Figure 6 Evolution of the skew parameter in ETH’s SABR vol smile calibration since Jan 2022. Source: BlockScholes

That discrepancy is attributable to recently released news regarding a prospective date for ETH’s Merge. It was announced on July 18th that the long-awaited switch of Ethereum’s execution layer to a proof of stake consensus mechanism was expected to be completed by September 19th. The strong positive reaction to the announcement shows that traders are very bullish about the switch, as they briefly reversed a 6 month-long held trend of negatively skewed smiles.

It is possible that this move upwards in spot price was exacerbated by the forced liquidation of short positions in perpetual swaps, which automatically places a buy order in ETH denominated perpetual swaps to close out the position. This process also charges the liquidated trader a fee that is paid into the exchange’s insurance
pool, which allows us to track the daily value of positions that are forcibly closed using its balance of. We can couple this information with ETH’s spot price to make a judgement of whether those forced liquidations were of short or long positions, with the assumption that short positions are only liquidated during spot rallies and long positions are only liquidated during selloffs.

Figure 7 Balance of Derbit’s ETH insurance pool (grey) and ETH spot price (blue) during the rally in mid-July Source: Deribit

The balance of the insurance pool shows evidence of long positions being squeezed during both spot selloffs in May and June, as fees are collected as a result
of sharp downswings in price. Similarly, the pool collects fees when the price swings upwards too, penalising short positions who have been caught in the lurch by the positive news.
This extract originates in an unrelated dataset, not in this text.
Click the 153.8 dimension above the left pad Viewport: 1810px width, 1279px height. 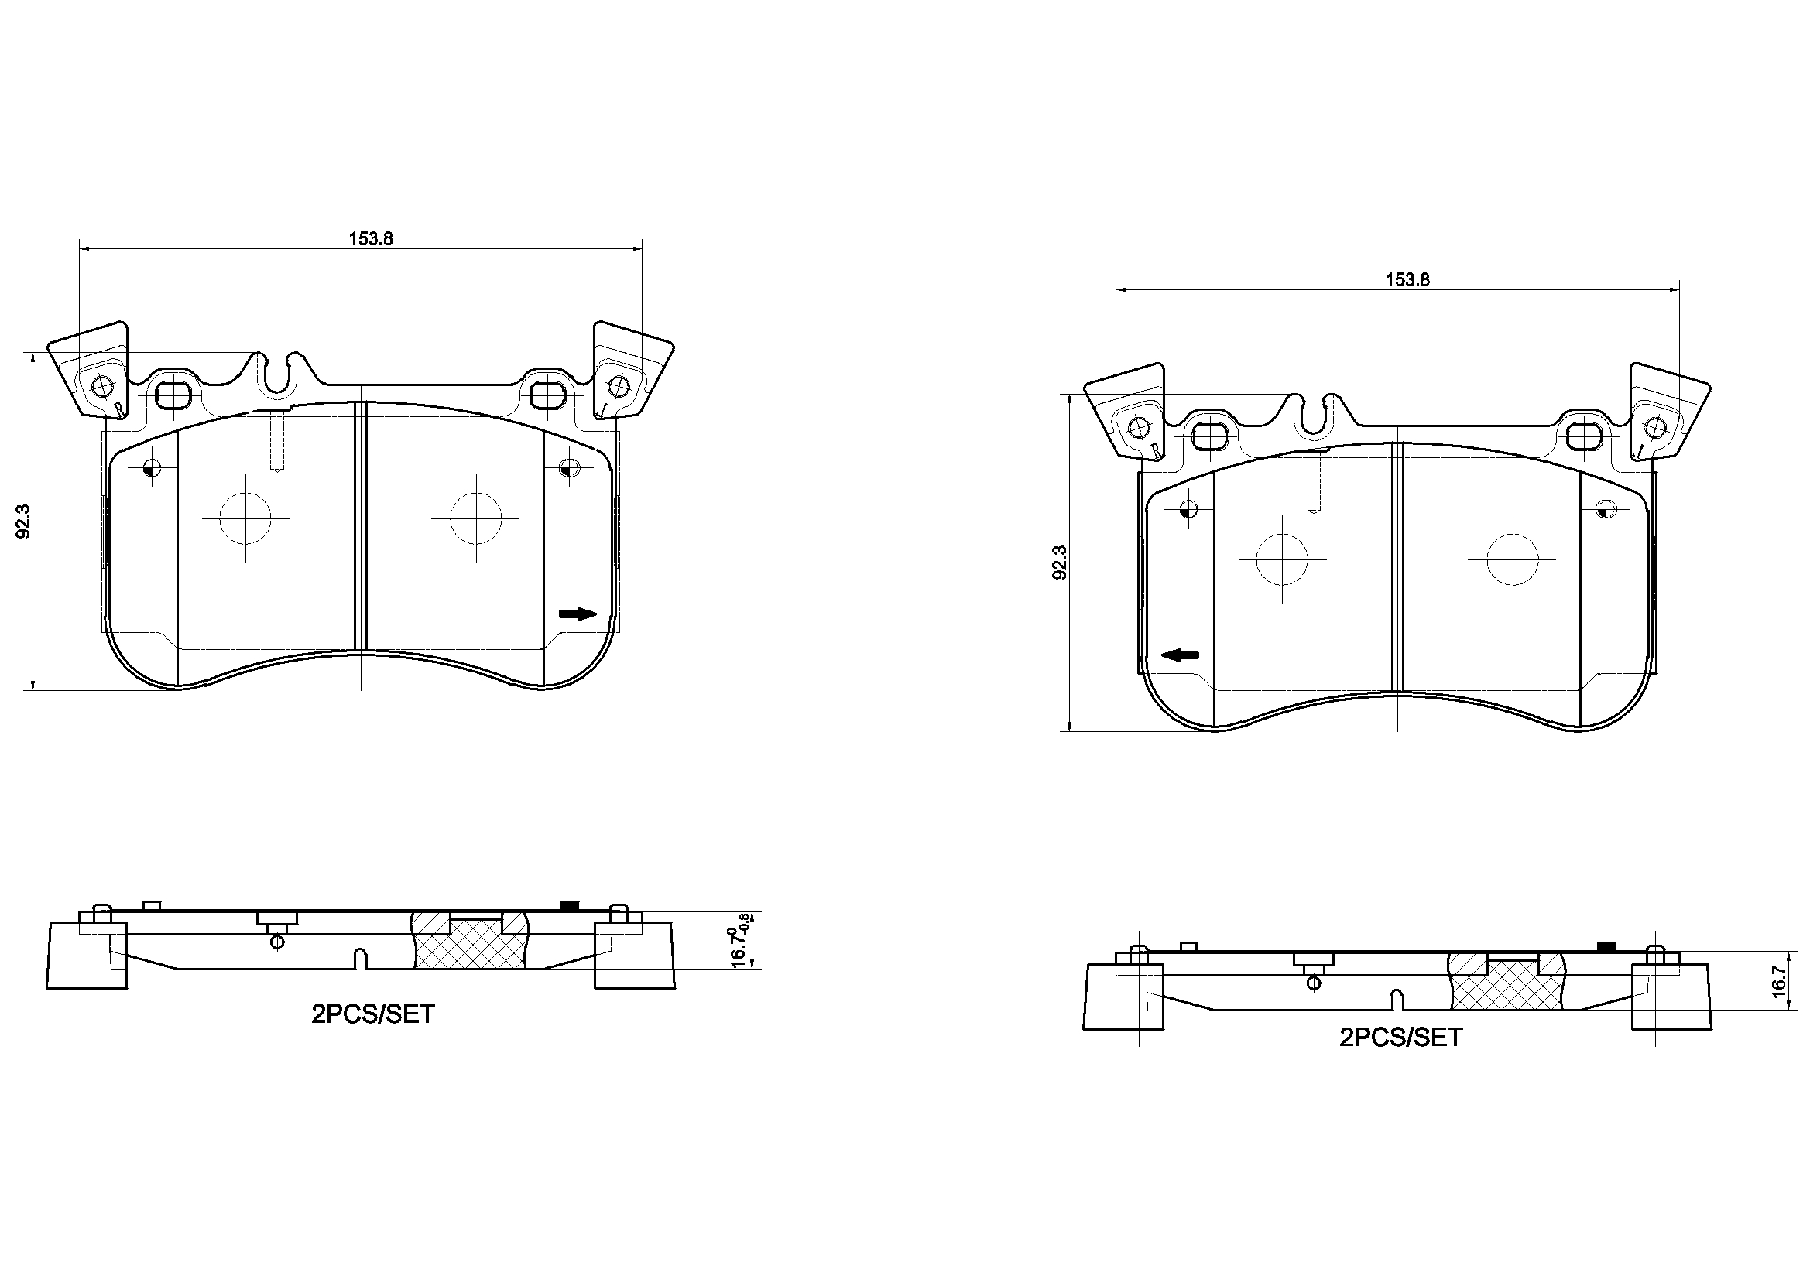371,239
Whilst news of this announcement did significantly reduce ETH’s skew for all tenors less than a year, tenors with expiries earlier than the Merge date (which was at a 63 day tenor on the 18th July) significantly outperformed both longer-dated ETH tenors and equivalent-tenor BTC options. The term structure of Rho for both BTC and ETH showed significant weakening in the bearish sentiment at shorter term tenors without the same level of improvement at longer tenors, putting a time limit on the market’s newfound optimism.

Figure 8 Term structure of the skew parameter for BTC (blue) and ETH (grey) before (dotted line) and after (solid line) news of a prospective date for ETH’s Merge Source: BlockScholes


Levels of ATM implied volatility increased for both assets during spot selloffs in May and June. However, ETH’s vols have reacted more sensitively, rising by 20 vol
percentage points in each case compared to BTC’s 10 vol percentage points. The skew of both assets has been trending downwards since the end of June, with
ETH’s smile even skewing towards puts briefly in mid-July at short tenors. Both asset’s smiles have since resumed their skew towards OTM puts, and so too has BTC’s ATM vol returned to the levels recorded at the beginning of June.

In contrast, ETH’s vols have not returned to those levels and remain 20 points higher than those of BTC across the term structure. This has coincided with a
significant reduction of short-term pessimism that aligns with a positive reaction to news of the switch to PoS. As this reaction was strongest for tenors dated before the Merge date, the traders may be expressing less conviction about the longerterm implications of the switch. This announcement has marked a significant shift in the market’s expectations about the direction of ETH’s volatility in the nearfuture and a confirmation of the asset’s departure from BTC’s ATM volatility levels.

If that shift in expectation continues, we may see ETH’s smile skew towards OTM calls, which has historically indicated an improvement in 1M returns against the longer-term trend.